Tharman appelle à une gouvernance mondiale de l’IA alors que Singapour se prépare à une disruption accélérée
Le président Tharman Shanmugaratnam a déclaré que Singapour fera face à l’impact complet de l’intelligence artificielle (IA) plus tôt que la plupart des pays, mais qu’il est structurellement préparé à ce défi.
S’exprimant lors d’une interview avec Ian Bremmer en marge du Forum économique mondial à Davos le 20 janvier 2026, le président a souligné que l’ouverture, la petite taille et la dépendance à la technologie de Singapour signifient qu’il fait face aux disruptions mondiales plus rapidement que d’autres.
Une force plutôt qu’une vulnérabilité
Tharman a expliqué que l’exposition de Singapour à l’IA n’est pas une vulnérabilité mais une force. Il a affirmé : « Nous ferons face au défi plus rapidement que certains pays qui n’ont pas l’infrastructure numérique de base… Notre avantage est que nous avons toujours fait face à ces défis plus rapidement que d’autres pays. »
Il a décrit l’IA comme un gain net en termes de productivité, mais a averti que le défi réside dans la garantie que les bénéfices soient largement répartis au sein de la main-d’œuvre. Cela nécessitera un réinvestissement délibéré, en particulier chez les travailleurs de la classe moyenne, pour qu’ils puissent travailler avec l’IA ou se déplacer vers des secteurs en croissance comme la santé.
Préparation proactive et initiatives nationales
Singapour a déjà un historique d’anticipation des défis, comme le montre l’initiative SkillsFuture lancée il y a plus d’une décennie, qui vise à intégrer l’apprentissage tout au long de la vie et à requalifier les travailleurs à différents stades de leur vie.
Tharman a souligné l’importance de ce type de partenariat public-privé dans le contexte actuel : « Nous avons commencé il y a quelque temps, car anticiper les défis est devenu une habitude à Singapour. »
Les risques de l’IA et la nécessité d’une gouvernance mondiale
Le président a encadré l’IA comme une opportunité pour maximiser le capital humain et poursuivre ce qu’il appelle la floraison massive.
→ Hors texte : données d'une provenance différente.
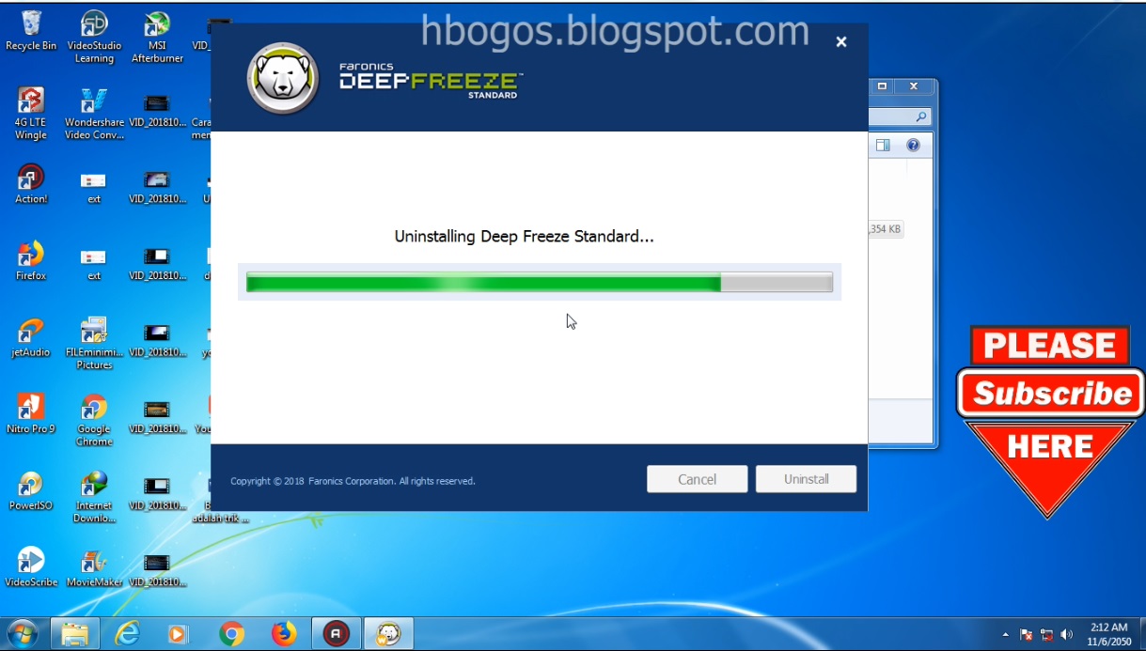Image resolution: width=1146 pixels, height=651 pixels.
Task: Launch the 4G LTE Wingle app
Action: tap(31, 101)
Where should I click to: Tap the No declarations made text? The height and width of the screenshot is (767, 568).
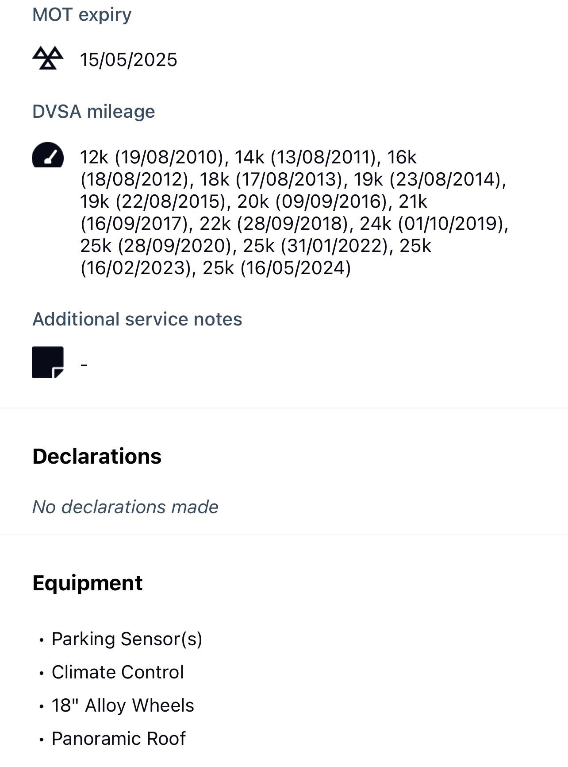coord(125,507)
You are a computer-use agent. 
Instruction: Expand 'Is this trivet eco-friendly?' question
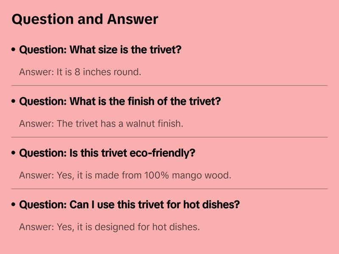pos(107,153)
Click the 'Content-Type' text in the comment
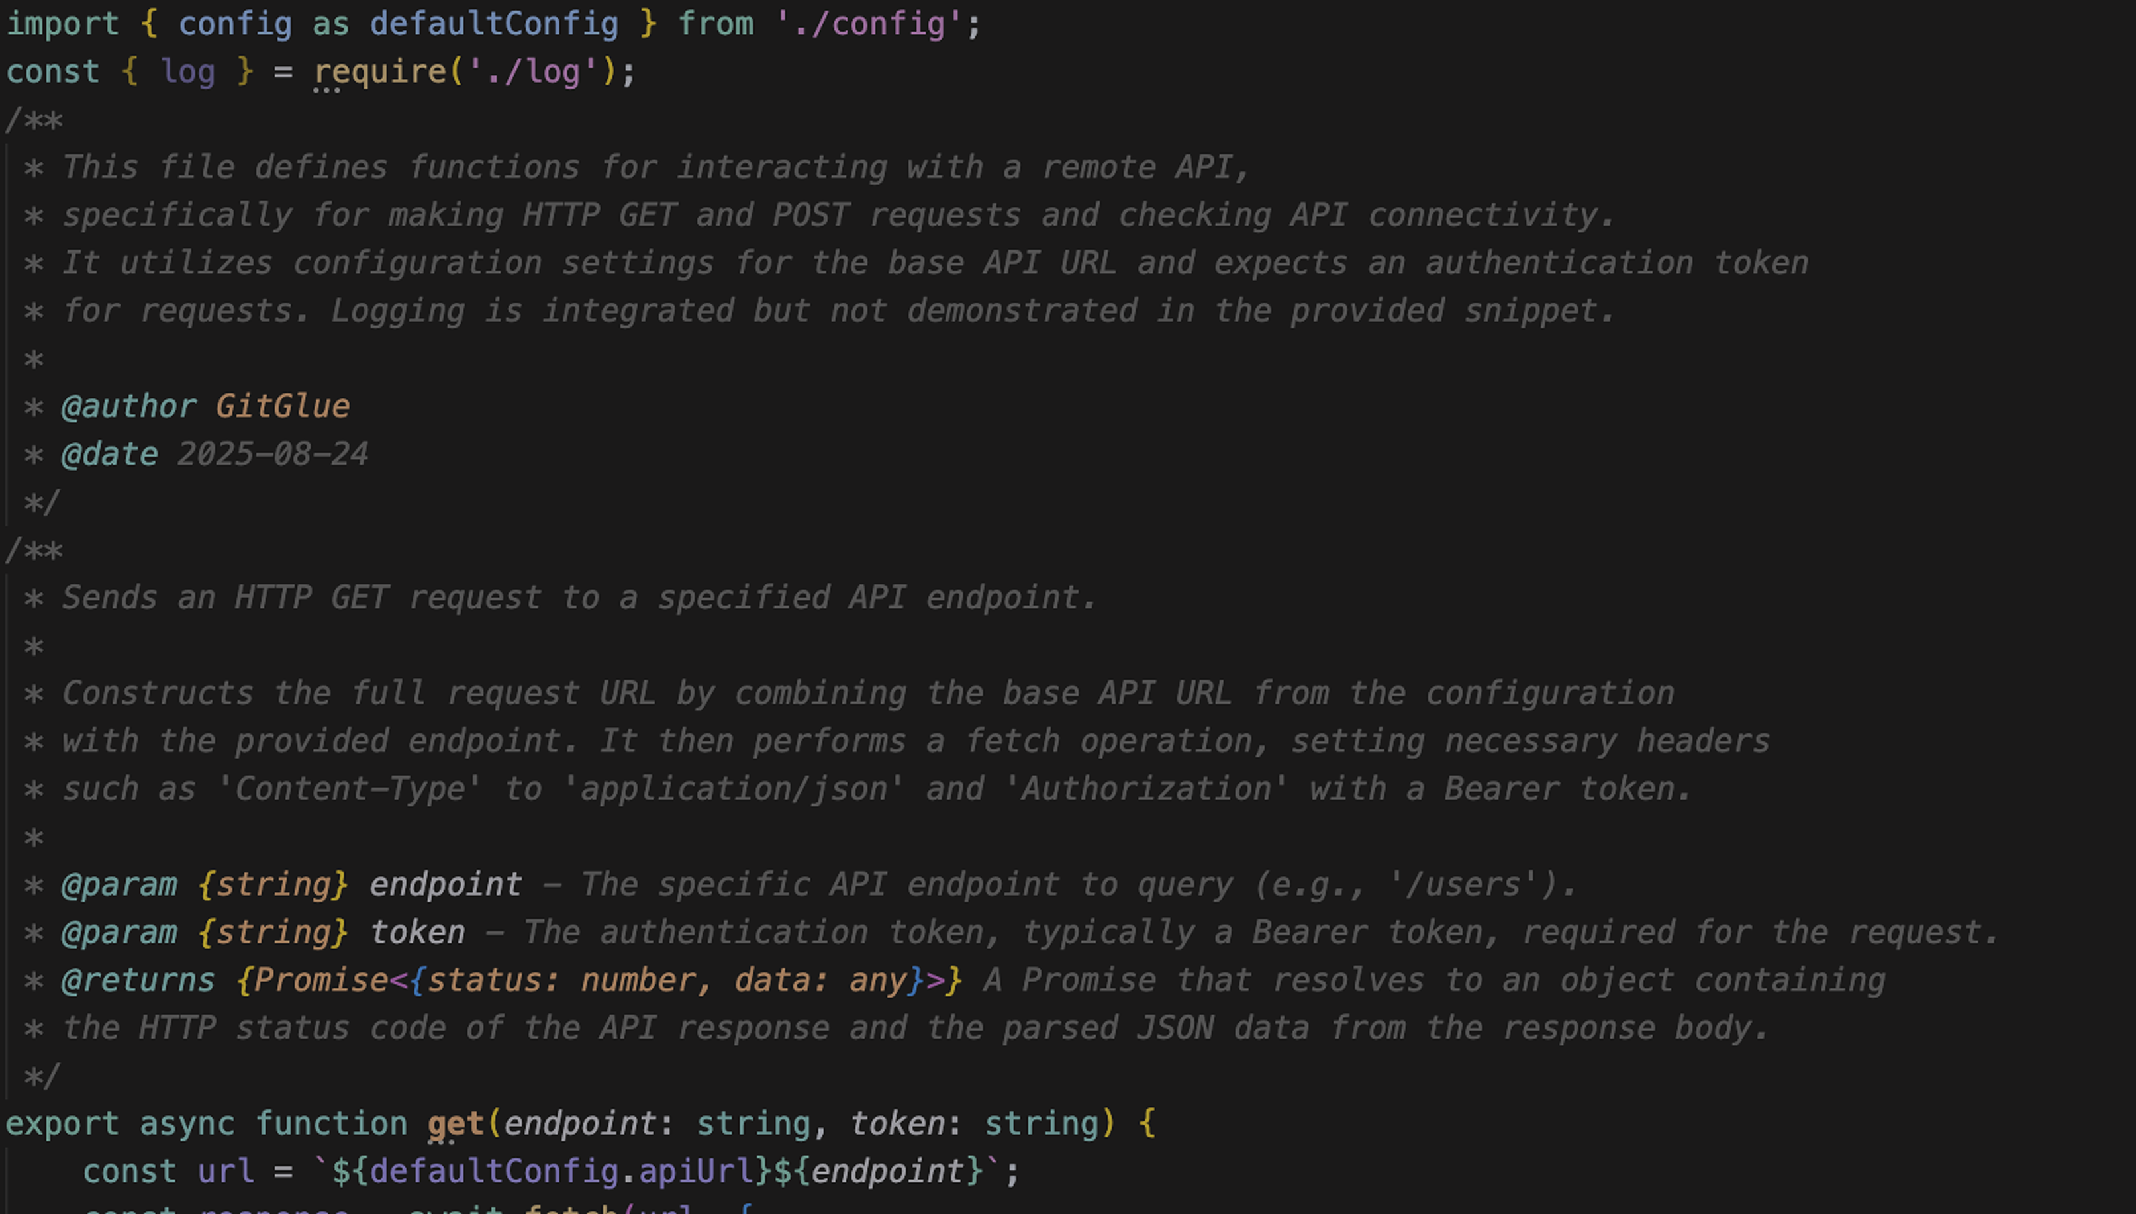2136x1214 pixels. pyautogui.click(x=349, y=790)
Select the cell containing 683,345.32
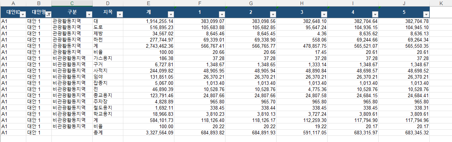Screen dimensions: 452x142 (x=404, y=133)
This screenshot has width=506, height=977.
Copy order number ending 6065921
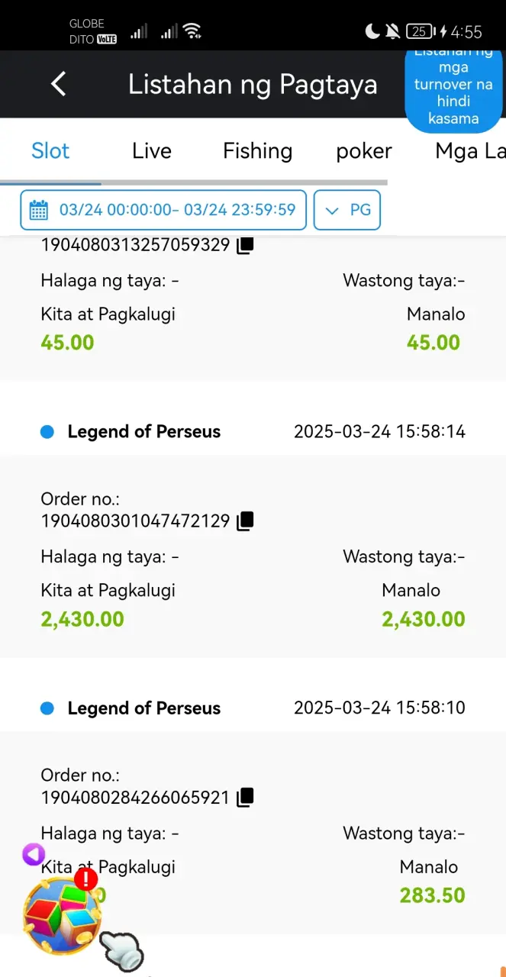(x=245, y=798)
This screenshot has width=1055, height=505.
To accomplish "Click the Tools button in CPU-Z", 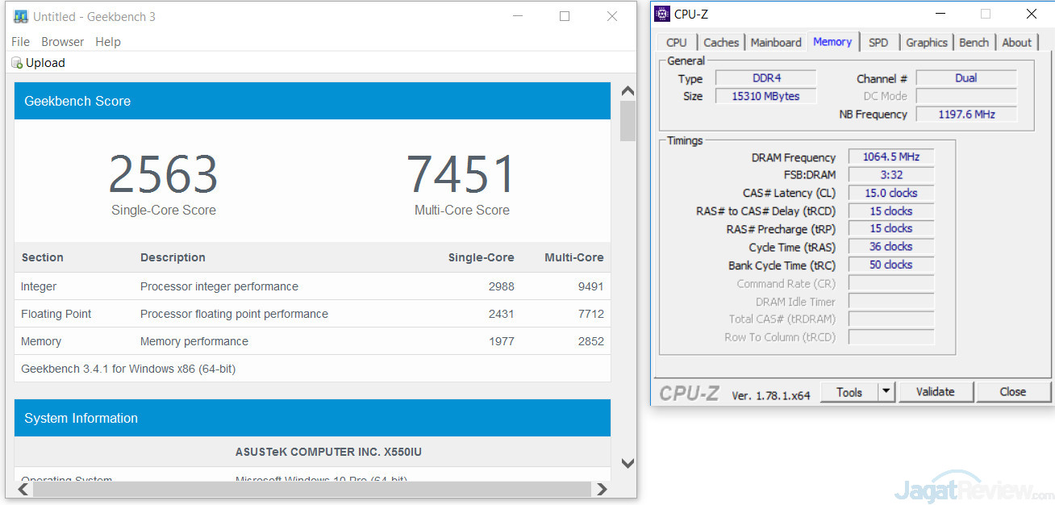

Cependant, il a mis en garde contre le fait que le système mondial est dangereusement mal préparé à gérer les risques associés à la prolifération de l’IA.
Il a mentionné des risques tels que les conflits nucléaires alimentés par l’IA, la désinformation généralisée et les cyberattaques par des acteurs non étatiques, soulignant que ces menaces ne peuvent pas être traitées par des États agissant seuls.
Tharman a appelé à une évolution des mentalités tant au sein des gouvernements que des entreprises privées, loin d’une pensée de somme nulle concernant la domination de l’IA.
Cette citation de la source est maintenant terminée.